▶ [Your objective] Every line below that has "configuration" in it should be copied.

Saved data entries

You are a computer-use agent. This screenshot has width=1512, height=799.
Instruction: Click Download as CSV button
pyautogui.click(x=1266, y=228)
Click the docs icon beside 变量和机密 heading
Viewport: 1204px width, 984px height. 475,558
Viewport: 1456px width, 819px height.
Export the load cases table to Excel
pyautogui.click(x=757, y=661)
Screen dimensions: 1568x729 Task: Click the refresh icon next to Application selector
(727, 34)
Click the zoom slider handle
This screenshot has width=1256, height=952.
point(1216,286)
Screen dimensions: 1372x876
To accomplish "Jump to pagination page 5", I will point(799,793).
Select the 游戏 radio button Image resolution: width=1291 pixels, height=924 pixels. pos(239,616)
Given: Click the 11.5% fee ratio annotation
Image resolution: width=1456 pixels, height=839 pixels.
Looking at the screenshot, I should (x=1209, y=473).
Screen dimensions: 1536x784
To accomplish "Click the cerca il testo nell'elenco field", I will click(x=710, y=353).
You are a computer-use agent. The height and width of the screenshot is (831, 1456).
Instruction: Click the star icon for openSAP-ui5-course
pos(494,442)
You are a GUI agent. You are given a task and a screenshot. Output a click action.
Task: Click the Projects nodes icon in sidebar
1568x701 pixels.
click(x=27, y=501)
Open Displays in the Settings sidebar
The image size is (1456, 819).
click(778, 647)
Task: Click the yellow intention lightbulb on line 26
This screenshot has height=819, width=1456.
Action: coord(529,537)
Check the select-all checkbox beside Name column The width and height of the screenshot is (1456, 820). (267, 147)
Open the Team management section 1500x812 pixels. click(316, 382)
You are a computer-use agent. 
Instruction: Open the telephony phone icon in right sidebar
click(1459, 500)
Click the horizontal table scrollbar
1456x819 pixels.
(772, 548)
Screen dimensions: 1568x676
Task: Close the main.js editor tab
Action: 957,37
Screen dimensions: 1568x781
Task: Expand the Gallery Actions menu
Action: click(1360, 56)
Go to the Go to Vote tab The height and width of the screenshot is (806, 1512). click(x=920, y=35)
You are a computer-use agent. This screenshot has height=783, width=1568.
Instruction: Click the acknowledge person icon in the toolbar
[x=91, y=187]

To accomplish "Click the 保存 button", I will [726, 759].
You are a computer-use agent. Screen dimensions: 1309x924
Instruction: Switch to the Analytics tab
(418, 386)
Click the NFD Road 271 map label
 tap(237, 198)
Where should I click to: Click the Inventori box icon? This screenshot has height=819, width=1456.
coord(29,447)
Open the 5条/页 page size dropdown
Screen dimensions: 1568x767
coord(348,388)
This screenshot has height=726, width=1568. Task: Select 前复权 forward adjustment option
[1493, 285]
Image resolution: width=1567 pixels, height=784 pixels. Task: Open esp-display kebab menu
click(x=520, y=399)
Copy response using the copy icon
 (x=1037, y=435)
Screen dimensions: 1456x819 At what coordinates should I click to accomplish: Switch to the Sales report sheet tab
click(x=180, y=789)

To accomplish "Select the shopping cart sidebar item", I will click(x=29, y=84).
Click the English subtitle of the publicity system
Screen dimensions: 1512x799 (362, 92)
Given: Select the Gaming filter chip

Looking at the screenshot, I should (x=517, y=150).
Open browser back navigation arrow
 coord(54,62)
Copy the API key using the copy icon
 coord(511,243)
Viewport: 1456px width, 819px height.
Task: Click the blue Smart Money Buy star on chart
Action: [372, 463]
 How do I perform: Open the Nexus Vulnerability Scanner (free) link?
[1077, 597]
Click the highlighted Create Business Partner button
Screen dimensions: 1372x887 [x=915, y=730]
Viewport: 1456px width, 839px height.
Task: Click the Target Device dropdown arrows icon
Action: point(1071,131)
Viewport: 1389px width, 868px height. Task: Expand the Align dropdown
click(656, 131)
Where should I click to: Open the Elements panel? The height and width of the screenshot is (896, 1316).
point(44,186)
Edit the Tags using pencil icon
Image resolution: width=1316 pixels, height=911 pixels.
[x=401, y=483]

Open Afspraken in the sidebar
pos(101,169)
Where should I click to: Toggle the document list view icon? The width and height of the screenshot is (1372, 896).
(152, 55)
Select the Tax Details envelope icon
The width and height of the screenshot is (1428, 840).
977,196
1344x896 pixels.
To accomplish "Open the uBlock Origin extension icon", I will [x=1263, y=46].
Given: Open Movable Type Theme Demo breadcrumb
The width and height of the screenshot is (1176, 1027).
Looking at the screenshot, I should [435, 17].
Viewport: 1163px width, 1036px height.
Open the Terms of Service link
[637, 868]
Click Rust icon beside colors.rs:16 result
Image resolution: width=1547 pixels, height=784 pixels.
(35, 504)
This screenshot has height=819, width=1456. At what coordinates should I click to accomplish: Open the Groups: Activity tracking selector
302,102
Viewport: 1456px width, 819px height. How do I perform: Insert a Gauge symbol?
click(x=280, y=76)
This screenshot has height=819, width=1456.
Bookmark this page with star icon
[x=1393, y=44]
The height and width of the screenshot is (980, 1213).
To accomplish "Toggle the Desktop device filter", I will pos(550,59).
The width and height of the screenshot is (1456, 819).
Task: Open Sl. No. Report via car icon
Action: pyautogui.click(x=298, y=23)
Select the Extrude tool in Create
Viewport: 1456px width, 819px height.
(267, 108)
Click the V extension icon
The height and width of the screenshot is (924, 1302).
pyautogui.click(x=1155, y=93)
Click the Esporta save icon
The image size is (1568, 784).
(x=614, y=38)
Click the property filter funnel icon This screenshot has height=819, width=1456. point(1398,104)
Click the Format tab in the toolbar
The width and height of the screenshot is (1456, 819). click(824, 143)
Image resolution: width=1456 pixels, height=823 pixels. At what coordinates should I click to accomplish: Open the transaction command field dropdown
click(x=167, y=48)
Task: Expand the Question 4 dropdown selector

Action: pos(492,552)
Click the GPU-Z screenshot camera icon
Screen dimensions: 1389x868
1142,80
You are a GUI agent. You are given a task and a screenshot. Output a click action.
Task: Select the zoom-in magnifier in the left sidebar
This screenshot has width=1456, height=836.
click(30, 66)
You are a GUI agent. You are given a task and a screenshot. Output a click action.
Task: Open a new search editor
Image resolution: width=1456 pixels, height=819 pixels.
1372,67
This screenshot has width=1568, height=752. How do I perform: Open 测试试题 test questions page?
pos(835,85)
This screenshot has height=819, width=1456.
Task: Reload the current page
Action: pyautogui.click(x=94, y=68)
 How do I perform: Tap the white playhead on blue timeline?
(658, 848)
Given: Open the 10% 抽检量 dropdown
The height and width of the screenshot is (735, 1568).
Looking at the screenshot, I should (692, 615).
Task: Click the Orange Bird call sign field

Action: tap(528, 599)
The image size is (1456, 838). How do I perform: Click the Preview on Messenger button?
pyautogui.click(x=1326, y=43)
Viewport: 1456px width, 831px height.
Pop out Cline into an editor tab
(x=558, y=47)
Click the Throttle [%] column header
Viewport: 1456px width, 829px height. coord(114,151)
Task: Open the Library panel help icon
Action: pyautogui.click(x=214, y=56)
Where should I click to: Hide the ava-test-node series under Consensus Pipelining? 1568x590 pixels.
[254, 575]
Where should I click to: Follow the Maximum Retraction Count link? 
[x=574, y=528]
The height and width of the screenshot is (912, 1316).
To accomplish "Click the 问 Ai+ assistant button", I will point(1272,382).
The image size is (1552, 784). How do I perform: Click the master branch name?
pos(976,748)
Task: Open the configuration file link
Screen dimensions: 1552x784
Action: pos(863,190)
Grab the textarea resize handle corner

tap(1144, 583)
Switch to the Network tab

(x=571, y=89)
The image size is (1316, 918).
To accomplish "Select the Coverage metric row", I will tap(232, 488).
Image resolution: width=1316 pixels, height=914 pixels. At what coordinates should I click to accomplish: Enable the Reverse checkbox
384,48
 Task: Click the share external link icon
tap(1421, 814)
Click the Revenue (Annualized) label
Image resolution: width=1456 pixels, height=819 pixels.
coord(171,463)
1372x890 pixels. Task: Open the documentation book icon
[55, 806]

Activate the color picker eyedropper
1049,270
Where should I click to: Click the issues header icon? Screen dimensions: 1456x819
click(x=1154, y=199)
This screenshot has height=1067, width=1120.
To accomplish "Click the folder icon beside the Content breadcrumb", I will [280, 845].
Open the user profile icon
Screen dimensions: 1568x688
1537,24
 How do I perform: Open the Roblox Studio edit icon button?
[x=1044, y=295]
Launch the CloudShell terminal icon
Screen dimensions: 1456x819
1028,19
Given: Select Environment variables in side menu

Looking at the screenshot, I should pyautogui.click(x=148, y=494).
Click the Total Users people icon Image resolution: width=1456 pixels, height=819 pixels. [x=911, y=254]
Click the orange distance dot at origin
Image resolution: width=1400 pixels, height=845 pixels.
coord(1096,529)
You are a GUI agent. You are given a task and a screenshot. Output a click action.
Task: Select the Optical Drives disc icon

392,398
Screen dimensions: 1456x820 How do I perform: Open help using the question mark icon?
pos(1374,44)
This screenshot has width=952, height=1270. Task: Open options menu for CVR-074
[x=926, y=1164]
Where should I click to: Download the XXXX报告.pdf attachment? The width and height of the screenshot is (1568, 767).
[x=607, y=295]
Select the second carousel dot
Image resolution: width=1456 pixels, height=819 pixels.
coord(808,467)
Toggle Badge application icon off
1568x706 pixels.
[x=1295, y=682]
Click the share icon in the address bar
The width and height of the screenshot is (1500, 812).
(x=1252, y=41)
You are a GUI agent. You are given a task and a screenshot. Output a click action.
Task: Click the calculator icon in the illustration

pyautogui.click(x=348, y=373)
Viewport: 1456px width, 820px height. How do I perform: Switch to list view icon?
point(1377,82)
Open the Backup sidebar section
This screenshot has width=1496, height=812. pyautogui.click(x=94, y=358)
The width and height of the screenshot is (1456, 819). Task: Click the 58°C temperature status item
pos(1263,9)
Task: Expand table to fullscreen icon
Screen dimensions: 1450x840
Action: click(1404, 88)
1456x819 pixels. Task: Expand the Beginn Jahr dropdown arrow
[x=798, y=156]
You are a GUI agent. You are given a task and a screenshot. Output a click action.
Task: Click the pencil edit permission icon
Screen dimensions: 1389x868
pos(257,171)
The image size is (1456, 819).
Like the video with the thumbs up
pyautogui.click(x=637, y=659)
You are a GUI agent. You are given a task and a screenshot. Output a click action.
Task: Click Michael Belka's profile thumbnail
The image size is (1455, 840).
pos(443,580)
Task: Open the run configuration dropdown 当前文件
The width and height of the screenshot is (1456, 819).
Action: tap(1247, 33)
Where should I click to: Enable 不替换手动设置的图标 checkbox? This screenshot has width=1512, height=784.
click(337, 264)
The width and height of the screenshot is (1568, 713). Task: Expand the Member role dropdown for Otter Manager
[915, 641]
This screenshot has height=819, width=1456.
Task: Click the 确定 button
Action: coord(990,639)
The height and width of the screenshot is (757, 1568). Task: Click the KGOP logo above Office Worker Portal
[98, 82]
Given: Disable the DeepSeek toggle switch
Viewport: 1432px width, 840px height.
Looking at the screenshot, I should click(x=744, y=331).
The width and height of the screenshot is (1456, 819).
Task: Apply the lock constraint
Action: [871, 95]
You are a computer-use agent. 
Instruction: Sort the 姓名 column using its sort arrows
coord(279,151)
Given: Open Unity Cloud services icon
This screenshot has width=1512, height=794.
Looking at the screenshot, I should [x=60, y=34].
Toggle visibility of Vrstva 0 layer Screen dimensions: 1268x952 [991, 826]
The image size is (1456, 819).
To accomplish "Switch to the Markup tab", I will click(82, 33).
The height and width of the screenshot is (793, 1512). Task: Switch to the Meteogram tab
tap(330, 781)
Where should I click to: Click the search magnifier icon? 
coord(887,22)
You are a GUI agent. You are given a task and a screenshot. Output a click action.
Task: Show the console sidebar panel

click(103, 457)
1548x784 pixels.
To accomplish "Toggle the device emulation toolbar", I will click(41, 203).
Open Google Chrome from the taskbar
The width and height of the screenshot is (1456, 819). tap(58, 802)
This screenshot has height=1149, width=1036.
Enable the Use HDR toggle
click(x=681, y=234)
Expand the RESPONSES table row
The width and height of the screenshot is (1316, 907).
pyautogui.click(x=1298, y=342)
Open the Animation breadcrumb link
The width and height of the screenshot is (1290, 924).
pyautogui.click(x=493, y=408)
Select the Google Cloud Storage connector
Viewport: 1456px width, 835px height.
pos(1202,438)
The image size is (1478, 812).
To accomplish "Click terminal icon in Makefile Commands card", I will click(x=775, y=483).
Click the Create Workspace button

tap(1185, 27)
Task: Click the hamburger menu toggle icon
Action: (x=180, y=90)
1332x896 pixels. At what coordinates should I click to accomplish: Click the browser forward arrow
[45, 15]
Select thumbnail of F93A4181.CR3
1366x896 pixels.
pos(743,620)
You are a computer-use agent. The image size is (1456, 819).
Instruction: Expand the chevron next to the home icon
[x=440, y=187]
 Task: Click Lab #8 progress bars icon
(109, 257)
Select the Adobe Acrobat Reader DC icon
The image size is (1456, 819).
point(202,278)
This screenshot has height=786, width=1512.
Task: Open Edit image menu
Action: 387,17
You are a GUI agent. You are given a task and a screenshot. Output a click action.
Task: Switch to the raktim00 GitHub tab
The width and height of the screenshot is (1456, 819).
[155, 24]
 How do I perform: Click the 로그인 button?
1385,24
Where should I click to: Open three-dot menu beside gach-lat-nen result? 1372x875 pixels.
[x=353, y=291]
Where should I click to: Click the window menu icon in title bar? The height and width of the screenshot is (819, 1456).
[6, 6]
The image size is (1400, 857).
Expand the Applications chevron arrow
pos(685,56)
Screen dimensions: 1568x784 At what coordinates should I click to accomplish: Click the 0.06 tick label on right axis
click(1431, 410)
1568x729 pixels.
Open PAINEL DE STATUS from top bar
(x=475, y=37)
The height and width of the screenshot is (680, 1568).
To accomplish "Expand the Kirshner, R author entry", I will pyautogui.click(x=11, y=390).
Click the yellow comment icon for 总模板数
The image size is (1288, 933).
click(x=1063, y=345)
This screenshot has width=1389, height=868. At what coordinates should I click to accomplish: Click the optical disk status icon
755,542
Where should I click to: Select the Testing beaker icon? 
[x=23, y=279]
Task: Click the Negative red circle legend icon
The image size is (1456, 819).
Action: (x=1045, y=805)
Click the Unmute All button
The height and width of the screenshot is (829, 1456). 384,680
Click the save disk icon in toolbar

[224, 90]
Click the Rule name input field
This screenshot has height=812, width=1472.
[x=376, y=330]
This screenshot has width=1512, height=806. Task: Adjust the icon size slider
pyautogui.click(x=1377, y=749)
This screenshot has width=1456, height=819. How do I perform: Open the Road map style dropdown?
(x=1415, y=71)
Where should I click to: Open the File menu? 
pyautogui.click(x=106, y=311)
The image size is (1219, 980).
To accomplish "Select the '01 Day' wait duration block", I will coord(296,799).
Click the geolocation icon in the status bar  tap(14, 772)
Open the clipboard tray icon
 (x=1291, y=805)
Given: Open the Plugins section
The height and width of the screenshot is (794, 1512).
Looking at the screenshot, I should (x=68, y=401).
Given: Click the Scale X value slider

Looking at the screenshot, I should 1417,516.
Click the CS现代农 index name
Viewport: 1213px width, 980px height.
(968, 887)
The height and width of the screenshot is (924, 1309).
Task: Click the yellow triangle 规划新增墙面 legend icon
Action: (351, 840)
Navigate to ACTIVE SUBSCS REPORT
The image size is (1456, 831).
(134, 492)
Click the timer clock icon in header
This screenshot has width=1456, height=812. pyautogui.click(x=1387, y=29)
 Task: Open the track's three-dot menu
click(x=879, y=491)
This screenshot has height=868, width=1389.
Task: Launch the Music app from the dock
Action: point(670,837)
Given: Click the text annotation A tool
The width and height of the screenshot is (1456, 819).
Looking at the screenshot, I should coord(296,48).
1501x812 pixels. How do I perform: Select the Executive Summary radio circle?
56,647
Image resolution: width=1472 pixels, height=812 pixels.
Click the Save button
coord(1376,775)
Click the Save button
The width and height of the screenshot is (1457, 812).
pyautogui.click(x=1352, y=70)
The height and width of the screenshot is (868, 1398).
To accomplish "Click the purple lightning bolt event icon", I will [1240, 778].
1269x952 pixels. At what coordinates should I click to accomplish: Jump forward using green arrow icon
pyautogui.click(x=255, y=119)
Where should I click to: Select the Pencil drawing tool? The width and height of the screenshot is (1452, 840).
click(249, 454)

▶ [Exercise answer]
Task: Open the configuration file link
Task: Open the run configuration dropdown 当前文件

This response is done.